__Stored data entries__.
━━━━━━━━━━━━━━━━
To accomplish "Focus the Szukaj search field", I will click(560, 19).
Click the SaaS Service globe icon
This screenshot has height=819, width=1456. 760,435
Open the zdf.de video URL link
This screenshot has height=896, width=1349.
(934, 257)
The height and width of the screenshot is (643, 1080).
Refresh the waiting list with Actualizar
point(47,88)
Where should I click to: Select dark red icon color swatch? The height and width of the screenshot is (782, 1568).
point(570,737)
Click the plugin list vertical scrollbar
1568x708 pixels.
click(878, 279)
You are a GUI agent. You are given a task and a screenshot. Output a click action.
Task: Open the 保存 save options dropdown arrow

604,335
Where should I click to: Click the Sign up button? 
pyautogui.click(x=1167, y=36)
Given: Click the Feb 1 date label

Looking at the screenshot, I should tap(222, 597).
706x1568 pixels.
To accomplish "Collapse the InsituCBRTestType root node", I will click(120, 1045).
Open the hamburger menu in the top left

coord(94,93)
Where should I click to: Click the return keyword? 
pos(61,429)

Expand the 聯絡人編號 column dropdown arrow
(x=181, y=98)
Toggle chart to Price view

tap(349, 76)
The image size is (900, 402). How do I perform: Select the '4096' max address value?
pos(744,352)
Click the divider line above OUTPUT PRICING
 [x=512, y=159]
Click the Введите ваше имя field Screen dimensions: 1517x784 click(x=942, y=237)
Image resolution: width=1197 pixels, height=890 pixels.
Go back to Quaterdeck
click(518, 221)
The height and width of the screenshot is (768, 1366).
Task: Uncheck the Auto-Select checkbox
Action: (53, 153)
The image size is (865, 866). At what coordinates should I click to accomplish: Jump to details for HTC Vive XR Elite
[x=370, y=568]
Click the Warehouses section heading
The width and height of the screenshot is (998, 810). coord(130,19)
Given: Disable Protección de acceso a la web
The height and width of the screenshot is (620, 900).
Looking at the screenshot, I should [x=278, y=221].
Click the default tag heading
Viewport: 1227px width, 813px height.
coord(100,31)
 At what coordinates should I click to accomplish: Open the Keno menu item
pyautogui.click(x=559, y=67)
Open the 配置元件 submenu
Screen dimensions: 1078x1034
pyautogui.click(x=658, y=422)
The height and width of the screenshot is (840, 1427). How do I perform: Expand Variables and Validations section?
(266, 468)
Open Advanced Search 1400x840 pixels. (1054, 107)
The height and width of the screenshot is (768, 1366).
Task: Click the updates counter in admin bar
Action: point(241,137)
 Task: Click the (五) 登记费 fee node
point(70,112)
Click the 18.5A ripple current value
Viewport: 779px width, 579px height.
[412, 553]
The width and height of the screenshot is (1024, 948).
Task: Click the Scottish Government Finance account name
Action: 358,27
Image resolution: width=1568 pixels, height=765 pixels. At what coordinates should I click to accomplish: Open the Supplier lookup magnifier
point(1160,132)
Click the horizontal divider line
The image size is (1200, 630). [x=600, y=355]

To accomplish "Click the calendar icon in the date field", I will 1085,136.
━━━━━━━━━━━━━━━━
Print all the entries above. Keep each one exact.

To accomplish "Focus the Szukaj search field", I will click(560, 19).
Click the SaaS Service globe icon
This screenshot has height=819, width=1456. 760,435
Open the zdf.de video URL link
This screenshot has height=896, width=1349.
(934, 257)
The height and width of the screenshot is (643, 1080).
Refresh the waiting list with Actualizar
point(47,88)
Where should I click to: Select dark red icon color swatch? The height and width of the screenshot is (782, 1568).
point(570,737)
Click the plugin list vertical scrollbar
1568x708 pixels.
click(878, 279)
You are a GUI agent. You are given a task and a screenshot. Output a click action.
Task: Open the 保存 save options dropdown arrow

604,335
Where should I click to: Click the Sign up button? 
pyautogui.click(x=1167, y=36)
Given: Click the Feb 1 date label

Looking at the screenshot, I should tap(222, 597).
706x1568 pixels.
To accomplish "Collapse the InsituCBRTestType root node", I will click(120, 1045).
Open the hamburger menu in the top left

coord(94,93)
Where should I click to: Click the return keyword? 
pos(61,429)

Expand the 聯絡人編號 column dropdown arrow
(x=181, y=98)
Toggle chart to Price view

tap(349, 76)
The image size is (900, 402). How do I perform: Select the '4096' max address value?
pos(744,352)
Click the divider line above OUTPUT PRICING
 [x=512, y=159]
Click the Введите ваше имя field Screen dimensions: 1517x784 click(x=942, y=237)
Image resolution: width=1197 pixels, height=890 pixels.
Go back to Quaterdeck
click(518, 221)
The height and width of the screenshot is (768, 1366).
Task: Uncheck the Auto-Select checkbox
Action: (53, 153)
The image size is (865, 866). At what coordinates should I click to accomplish: Jump to details for HTC Vive XR Elite
[x=370, y=568]
Click the Warehouses section heading
The width and height of the screenshot is (998, 810). coord(130,19)
Given: Disable Protección de acceso a la web
The height and width of the screenshot is (620, 900).
Looking at the screenshot, I should [x=278, y=221].
Click the default tag heading
Viewport: 1227px width, 813px height.
coord(100,31)
 At what coordinates should I click to accomplish: Open the Keno menu item
pyautogui.click(x=559, y=67)
Open the 配置元件 submenu
Screen dimensions: 1078x1034
pyautogui.click(x=658, y=422)
The height and width of the screenshot is (840, 1427). How do I perform: Expand Variables and Validations section?
(266, 468)
Open Advanced Search 1400x840 pixels. (1054, 107)
The height and width of the screenshot is (768, 1366).
Task: Click the updates counter in admin bar
Action: point(241,137)
 Task: Click the (五) 登记费 fee node
point(70,112)
Click the 18.5A ripple current value
Viewport: 779px width, 579px height.
[412, 553]
The width and height of the screenshot is (1024, 948).
Task: Click the Scottish Government Finance account name
Action: 358,27
Image resolution: width=1568 pixels, height=765 pixels. At what coordinates should I click to accomplish: Open the Supplier lookup magnifier
point(1160,132)
Click the horizontal divider line
The image size is (1200, 630). [x=600, y=355]

To accomplish "Click the calendar icon in the date field", I will 1085,136.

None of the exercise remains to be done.